Spence pops the camera into his eye and turns it on by waving a magnet in front of it. The video is transmitted to his hand-held LCD viewer. In his film, Spence further demonstrates where body enhancements are today. In addition to showing advances in prosthetic limbs, the film shows a blind man from Finland who, with a chip implanted under his retina, can see the shape of a banana on a black table. Then there is the head of Tanagram Partners who has been working with Augmented Reality. He shows off a firefighting mask and glove, under development, where the firefighter can access information off the mask’s screen and can view a menu off a computerized glove when squeezing the gloved hand. He says he expects the mask and glove to be in production within the next two years.

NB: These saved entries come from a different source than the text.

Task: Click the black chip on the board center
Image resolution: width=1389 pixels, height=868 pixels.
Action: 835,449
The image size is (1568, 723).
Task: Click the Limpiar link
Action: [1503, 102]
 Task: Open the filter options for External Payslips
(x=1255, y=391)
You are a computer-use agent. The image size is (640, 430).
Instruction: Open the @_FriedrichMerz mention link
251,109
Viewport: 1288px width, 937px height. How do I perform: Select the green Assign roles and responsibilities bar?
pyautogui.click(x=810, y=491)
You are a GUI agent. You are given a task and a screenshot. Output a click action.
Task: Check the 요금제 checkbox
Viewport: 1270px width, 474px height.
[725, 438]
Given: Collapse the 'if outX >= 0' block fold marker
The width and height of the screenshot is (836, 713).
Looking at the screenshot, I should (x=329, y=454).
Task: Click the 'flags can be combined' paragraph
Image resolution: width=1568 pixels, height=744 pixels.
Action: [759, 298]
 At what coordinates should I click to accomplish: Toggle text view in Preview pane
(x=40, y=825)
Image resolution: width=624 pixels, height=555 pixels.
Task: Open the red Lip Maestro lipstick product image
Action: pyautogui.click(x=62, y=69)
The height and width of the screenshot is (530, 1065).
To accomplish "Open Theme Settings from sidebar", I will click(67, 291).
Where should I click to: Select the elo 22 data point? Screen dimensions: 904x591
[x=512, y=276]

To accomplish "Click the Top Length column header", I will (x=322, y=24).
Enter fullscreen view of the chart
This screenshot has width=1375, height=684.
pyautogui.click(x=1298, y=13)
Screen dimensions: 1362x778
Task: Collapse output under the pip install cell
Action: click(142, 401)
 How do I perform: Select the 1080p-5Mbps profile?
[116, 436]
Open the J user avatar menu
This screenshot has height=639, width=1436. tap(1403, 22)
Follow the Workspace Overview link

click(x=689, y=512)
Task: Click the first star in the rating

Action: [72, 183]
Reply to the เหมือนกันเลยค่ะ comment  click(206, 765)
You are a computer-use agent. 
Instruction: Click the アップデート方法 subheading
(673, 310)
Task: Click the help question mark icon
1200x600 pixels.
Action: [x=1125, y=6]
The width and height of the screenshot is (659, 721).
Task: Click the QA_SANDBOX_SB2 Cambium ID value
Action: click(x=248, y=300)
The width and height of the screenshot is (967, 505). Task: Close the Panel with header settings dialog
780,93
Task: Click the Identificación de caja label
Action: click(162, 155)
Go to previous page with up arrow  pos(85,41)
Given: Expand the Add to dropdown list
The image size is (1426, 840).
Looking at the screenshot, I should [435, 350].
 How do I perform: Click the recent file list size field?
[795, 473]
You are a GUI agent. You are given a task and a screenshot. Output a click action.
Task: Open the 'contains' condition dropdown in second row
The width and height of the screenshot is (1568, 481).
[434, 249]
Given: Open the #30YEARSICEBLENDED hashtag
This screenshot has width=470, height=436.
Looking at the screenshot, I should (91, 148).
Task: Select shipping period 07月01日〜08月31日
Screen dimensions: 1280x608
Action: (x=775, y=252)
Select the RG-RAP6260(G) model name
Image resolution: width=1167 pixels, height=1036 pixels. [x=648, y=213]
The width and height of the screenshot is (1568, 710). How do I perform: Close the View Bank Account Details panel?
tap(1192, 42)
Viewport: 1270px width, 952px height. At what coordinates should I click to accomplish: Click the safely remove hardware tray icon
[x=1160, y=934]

While Spence’s bionic eye is really no big deal as a prosthetic eye--after all, the in-socket camera does not restore his vision and is not connected to his brain--Spence has demonstrated an effort to shrink wearable technologies and embed them as part of the human body. That effort was the reason that OmniVision was keen to help. Success with the device could possibly accelerate vision-restoring research.

But to answer his assigned question: How far along are we in bionic body parts? He is told that researchers are just beginning to experiment with neuroprosthetics but the day will come. He is also reminded that technology moves more quickly than we can imagine.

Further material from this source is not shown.